Pour ceux qui se demandent ce qui se passera après que la pandémie de Covid19 ait réussi à fermer l’économie mondiale, propageant la pire dépression depuis les années 1930, les dirigeants de la première ONG de mondialisation, Davos World Economic Forum, viennent de dévoiler les grandes lignes de ce que nous peut attendre la prochaine. Ces gens ont décidé de saisir cette crise comme une opportunité.
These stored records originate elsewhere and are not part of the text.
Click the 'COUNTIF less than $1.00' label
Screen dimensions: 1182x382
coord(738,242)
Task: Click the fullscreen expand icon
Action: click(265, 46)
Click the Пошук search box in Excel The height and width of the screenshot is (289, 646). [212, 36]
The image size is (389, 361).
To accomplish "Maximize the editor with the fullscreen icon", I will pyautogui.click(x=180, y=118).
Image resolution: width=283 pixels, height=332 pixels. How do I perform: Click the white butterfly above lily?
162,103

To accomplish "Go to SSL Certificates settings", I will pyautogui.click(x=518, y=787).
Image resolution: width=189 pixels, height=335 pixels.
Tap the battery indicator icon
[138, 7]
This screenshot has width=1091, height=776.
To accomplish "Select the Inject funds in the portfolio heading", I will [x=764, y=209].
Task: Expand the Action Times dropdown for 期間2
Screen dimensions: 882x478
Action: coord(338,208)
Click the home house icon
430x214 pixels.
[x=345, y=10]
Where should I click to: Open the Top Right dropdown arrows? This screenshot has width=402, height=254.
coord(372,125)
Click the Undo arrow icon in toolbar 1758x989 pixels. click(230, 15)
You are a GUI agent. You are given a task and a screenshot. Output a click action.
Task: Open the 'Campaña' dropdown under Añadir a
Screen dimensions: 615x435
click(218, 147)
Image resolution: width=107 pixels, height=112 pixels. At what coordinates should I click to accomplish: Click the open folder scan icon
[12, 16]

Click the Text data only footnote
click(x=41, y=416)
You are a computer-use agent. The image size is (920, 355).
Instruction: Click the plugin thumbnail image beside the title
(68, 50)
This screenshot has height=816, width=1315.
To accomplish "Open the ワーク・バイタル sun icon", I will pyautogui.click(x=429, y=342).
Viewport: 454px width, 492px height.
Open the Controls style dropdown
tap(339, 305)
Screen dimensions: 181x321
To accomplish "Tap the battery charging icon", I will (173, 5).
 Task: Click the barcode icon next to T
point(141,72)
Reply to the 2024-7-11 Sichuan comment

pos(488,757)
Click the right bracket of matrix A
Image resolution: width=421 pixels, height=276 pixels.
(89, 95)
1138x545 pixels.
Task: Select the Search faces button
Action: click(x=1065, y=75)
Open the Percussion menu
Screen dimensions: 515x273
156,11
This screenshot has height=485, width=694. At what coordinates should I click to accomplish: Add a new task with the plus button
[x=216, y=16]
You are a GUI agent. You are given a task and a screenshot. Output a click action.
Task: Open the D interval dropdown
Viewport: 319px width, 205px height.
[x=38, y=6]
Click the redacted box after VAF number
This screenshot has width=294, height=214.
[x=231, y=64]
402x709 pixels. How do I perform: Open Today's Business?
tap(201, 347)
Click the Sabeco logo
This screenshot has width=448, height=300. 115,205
Le 3 juin, via son site Web, le Forum économique mondial de Davos (WEF) a dévoilé les grandes lignes de son prochain forum de janvier 2021. Ils appellent cela «la grande remise à zéro». Il s’agit de tirer parti de l’impact stupéfiant du coronavirus pour faire avancer un programme très précis. Assez remarquable, cet agenda s’inscrit parfaitement dans un autre agenda spécifique, à savoir l’Agenda 2030 des Nations Unies pour 2015. L’ironie du premier forum mondial des grandes entreprises, celui qui a fait avancer l’agenda de la mondialisation des entreprises depuis les années 1990, englobant désormais ce qu’ils appellent le développement durable, est énorme. Cela nous donne un indice que ce programme ne concerne pas tout à fait ce que le WEF et ses partenaires revendiquent.

La grande remise à zéro

Le 3 juin, le président du WEF, Klaus Schwab, a publié une vidéo annonçant le thème annuel pour 2021, The Great Reset. Il semble que ce ne soit rien de moins que de promouvoir un programme mondial de restructuration de l’économie mondiale selon des lignes très spécifiques, sans surprise, tout comme celui préconisé par le GIEC, par Greta de Suède et ses amis d’entreprise tels qu’Al Gore ou Larry Fink de Blackwater.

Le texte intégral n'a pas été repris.